As if UFOs weren’t mysterious enough, the latest batch of previously confidential files to be released by Britain’s Ministry of Defence (MoD) contain two unexpected items. The first is an enquiry about a psychic, Chris Robinson (right) who dreamed of a terrorist attack on an RAF base near London. The second is a letter that claims Sir Winston Churchill, when informed of an RAF jet’s close encounter with a UFO, insisted that it should be kept from the public. What are we to make of these?
What puzzled me when I read about the terrorist premonition was why it was being released by the MoD since it had nothing to do with UFOs. It was a story I was familiar with because the psychic who had the dream – Chris Robinson – tells it in his book, Dream Detective, which was published in the UK in 1993 and is available to read, online, at his website. It was written together with Andrew Boot.
Chris tells how he knew in advance that there would be a terrorist attack at RAF Stanmore. So convinced was he that his dream was accurate that he went to the military base in 1990 and spoke to the uniformed guards at the gate, to warn them. Not surprisingly, he was detained and questioned but eventually released.
A month later, the IRA terrorist group placed a bomb at the base in a rucksack. No one was hurt in the explosion.
So, though fascinating, it’s not a new story. But that hasn’t stopped a couple of newspapers reporting on it. What’s more, having waded through the many pages that have been released to try to understand why it’s a story the MoD is releasing now, I discover that it is no more than the record of a response to a journalist’s enquiry. The so-called “UFO X-files” are often no more than a mundane exchange of correspondence between the Ministry and enquirers.
An internal MoD letter seeking more information about the Stanmore event explains: “Whilst Sec(AS)2 has no direct role in this particular query, because we are the MoD focal point for ‘UFO’ enquiries we tend to get saddled with answering questions about strange or out of the ordinary incidents.”

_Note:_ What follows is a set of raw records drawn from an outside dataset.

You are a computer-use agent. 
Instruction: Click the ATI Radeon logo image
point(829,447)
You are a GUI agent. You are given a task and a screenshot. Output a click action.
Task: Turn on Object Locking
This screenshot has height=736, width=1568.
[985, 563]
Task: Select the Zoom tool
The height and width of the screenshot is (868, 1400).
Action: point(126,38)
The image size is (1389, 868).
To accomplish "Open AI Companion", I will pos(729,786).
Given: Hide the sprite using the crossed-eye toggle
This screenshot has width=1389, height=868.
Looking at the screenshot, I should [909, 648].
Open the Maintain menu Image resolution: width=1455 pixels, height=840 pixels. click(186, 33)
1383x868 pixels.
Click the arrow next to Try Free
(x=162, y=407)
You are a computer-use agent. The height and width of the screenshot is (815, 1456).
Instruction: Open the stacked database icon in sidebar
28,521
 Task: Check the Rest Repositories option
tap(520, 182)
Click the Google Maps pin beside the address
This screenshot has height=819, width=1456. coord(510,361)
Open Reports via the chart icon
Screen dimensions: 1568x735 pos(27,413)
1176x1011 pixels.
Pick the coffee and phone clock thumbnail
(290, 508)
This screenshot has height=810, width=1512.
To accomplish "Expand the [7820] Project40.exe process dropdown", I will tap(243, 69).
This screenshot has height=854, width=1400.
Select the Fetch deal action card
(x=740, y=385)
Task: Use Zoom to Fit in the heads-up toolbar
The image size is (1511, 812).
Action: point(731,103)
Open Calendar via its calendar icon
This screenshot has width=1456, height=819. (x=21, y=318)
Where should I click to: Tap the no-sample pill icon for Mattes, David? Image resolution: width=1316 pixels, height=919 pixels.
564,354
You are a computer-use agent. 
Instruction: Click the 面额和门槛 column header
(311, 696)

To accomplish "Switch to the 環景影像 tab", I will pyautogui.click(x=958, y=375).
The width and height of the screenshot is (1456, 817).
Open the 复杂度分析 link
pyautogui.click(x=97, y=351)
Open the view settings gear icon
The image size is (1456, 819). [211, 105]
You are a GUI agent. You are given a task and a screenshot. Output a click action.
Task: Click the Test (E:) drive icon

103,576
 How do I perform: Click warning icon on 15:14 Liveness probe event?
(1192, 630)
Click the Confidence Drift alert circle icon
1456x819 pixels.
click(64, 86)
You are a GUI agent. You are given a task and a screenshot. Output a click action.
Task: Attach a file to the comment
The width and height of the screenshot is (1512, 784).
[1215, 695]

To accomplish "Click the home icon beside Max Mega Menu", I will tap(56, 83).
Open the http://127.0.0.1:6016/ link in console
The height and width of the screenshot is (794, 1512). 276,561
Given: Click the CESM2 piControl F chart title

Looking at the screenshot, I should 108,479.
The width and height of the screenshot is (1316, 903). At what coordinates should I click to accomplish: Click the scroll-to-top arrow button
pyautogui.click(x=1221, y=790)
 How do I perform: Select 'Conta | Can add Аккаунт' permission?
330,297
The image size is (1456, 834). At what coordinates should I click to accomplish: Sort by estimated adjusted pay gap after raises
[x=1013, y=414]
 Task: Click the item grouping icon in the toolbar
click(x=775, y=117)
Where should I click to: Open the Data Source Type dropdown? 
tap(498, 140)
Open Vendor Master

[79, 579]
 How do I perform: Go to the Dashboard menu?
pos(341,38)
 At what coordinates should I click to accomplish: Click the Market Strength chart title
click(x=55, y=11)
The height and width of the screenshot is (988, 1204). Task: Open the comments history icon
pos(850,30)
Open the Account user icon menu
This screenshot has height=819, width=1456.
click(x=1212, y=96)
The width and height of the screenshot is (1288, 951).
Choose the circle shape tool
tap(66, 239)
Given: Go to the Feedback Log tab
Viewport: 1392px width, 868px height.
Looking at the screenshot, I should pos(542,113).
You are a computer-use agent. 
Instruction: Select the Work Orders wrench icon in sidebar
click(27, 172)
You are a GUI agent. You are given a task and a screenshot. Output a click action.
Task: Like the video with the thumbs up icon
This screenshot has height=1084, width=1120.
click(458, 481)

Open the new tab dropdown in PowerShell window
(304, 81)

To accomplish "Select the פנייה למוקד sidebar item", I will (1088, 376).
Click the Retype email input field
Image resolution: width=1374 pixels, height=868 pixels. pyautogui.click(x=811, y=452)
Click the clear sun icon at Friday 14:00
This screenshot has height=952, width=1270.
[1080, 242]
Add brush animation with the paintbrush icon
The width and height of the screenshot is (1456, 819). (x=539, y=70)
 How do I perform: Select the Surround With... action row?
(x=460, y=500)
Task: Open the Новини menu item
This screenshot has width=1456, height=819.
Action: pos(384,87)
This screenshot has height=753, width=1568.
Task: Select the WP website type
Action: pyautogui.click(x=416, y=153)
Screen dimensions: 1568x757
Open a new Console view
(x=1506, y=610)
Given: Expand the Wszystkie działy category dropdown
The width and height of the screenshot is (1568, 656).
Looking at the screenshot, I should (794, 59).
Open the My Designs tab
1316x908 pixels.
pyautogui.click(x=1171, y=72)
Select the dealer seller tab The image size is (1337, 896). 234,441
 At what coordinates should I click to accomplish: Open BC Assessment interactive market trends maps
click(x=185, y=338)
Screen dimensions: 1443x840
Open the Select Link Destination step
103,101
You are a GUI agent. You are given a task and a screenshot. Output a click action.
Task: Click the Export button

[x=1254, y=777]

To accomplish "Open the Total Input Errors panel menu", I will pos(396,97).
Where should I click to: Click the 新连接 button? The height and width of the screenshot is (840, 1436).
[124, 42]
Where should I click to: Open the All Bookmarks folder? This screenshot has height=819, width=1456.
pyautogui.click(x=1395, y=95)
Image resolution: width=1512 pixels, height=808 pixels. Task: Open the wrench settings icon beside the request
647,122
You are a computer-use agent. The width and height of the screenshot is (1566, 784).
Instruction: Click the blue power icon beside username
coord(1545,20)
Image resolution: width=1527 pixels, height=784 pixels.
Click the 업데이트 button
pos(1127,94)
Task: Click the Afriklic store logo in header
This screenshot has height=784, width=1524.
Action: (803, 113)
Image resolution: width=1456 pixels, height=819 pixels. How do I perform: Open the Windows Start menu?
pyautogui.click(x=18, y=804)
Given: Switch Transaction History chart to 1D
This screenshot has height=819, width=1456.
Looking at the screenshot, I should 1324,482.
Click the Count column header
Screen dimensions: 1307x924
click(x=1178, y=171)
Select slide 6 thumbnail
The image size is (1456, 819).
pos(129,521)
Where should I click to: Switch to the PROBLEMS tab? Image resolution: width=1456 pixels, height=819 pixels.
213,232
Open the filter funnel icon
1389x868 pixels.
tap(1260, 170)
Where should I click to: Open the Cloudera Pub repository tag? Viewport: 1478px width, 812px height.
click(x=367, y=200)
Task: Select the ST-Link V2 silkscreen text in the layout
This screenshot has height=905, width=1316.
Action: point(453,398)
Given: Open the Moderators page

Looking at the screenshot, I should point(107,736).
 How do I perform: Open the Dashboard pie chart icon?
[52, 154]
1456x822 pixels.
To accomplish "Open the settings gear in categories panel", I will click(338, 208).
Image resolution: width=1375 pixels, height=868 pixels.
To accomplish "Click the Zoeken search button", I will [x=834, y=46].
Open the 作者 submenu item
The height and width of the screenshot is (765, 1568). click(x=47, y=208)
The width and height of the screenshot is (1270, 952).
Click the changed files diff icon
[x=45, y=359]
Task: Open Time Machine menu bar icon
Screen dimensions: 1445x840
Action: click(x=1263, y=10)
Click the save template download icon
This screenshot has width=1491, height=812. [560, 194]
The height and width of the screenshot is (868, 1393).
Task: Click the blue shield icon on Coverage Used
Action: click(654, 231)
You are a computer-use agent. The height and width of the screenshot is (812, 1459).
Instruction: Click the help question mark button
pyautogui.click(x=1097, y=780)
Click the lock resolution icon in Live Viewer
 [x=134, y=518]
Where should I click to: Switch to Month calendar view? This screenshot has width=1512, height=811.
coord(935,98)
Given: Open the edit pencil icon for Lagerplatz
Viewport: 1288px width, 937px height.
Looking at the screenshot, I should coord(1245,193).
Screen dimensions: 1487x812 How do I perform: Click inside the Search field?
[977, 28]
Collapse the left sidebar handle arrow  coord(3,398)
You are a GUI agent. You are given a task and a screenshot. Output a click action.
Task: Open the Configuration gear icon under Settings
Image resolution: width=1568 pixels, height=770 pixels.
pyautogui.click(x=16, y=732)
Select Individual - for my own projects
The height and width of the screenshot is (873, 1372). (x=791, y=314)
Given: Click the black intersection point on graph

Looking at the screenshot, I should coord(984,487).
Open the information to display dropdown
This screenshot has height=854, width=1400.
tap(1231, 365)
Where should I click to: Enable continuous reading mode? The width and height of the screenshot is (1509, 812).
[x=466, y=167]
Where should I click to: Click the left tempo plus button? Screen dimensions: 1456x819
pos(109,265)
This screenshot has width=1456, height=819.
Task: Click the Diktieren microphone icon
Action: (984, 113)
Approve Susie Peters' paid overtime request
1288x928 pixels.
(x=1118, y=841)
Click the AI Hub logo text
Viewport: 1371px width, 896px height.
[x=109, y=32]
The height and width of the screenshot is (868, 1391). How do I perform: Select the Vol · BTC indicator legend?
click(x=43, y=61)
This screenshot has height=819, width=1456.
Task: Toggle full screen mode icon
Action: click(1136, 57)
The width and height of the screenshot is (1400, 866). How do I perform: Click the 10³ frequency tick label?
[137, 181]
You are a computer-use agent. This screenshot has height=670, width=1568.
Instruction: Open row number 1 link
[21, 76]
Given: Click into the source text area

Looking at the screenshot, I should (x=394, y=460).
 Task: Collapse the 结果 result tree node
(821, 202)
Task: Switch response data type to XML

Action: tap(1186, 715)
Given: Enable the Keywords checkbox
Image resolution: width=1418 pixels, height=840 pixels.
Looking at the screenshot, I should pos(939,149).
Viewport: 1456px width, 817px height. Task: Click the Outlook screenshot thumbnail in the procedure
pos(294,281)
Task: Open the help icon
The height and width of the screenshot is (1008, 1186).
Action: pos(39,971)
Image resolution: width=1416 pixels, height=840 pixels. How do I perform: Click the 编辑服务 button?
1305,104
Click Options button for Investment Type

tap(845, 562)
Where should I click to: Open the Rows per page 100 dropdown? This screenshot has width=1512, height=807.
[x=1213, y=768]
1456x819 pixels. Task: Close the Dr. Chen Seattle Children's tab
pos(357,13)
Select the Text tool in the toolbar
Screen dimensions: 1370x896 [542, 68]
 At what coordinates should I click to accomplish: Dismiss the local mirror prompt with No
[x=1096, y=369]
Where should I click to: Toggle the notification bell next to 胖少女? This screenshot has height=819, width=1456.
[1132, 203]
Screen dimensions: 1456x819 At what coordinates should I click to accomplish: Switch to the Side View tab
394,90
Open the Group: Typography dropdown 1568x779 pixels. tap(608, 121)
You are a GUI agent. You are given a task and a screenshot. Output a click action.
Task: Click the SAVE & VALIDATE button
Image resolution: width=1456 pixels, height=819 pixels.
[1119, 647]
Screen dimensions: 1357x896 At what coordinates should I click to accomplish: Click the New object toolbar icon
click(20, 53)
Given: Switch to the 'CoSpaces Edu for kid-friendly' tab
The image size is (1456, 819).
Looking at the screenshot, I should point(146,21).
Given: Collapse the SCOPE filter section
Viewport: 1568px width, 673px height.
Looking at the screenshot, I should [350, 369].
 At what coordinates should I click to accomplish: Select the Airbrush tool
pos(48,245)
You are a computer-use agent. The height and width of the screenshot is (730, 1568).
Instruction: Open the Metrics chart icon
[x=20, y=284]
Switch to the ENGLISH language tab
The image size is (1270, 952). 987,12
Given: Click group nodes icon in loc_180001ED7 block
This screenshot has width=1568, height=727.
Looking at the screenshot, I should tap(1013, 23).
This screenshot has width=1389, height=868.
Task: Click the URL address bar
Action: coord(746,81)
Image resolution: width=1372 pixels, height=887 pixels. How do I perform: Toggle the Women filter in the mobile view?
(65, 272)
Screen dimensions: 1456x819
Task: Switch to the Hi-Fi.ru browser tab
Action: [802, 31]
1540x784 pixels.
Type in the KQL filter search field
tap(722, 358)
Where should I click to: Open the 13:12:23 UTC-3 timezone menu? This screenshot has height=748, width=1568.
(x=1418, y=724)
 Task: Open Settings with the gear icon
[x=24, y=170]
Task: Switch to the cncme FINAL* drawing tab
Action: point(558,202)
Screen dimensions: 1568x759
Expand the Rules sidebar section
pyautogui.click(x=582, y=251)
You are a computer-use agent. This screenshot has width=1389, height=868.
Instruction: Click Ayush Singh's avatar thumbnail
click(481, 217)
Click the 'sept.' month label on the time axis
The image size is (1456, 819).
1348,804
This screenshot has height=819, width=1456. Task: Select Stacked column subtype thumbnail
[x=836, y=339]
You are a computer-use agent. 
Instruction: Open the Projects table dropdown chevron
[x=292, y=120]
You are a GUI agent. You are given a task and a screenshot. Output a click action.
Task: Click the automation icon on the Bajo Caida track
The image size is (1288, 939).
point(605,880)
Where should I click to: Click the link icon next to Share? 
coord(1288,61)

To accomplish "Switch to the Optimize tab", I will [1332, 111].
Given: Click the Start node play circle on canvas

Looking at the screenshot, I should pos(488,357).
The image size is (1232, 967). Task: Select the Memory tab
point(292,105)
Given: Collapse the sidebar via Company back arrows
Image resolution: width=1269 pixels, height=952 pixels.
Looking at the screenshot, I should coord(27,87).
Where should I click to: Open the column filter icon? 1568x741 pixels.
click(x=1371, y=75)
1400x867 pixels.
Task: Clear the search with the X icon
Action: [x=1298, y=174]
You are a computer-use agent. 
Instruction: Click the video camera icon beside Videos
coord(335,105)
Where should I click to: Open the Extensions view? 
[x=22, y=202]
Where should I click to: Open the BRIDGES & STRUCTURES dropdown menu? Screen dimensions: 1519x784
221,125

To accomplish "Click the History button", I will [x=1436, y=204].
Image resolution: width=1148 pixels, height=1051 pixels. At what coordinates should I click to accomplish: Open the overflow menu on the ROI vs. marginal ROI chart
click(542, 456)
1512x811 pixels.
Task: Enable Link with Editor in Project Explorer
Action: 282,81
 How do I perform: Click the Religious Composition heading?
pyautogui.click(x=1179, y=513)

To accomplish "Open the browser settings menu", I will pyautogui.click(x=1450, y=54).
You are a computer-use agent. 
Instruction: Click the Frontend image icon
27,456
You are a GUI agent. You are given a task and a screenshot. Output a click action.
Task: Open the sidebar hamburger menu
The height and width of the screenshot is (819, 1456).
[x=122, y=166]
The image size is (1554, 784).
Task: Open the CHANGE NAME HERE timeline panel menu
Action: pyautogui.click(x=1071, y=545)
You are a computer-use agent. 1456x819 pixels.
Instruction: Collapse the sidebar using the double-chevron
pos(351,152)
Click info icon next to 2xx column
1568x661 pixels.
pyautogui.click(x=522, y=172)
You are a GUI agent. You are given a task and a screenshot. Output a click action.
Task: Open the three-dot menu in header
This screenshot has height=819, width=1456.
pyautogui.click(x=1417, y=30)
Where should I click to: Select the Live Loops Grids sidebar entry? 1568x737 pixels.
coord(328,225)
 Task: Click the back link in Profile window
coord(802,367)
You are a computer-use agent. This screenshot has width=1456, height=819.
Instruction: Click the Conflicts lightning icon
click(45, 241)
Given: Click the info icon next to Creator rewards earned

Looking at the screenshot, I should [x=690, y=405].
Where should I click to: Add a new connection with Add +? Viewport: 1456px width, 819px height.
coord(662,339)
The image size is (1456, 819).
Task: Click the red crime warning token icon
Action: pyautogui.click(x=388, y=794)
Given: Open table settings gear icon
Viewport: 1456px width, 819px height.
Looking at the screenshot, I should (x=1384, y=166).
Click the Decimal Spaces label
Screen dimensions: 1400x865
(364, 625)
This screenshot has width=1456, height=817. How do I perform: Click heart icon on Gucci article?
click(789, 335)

In fact, the MoD appears not to have been able to corroborate Chris Robinson’s account but it did confirm that there was an explosion at the RAF base in 1990. It said it was an incident that the Metropolitan Police would probably have handled.
When I spoke to him about the publicity he’d received, Robinson was equally surprised to learn that the MoD had him in its UFO files. He suspects it’s all part of a greater conspiracy to keep the truth about psychics (and probably UFOs) from the public.
The letter relating to Sir Winston Churchill certainly suggests this to be the case. It was sent to the MoD in 1999 by a Leicester scientist whose grandfather claimed to have heard Sir Winston Churchill discussing with General Eisenhower a UFO sighting during World War II, when an object followed or kept pace with an RAF bomber.
Churchill was said to have declared that the incident should not be reported for half a century for fear that it would create public hysteria. More than 50 years have elapsed, of course, but the grandson was informed that the Ministry could find no record of such a discussion or directive. It was, however, suggested that he might want to conduct further research at the Public Record Office.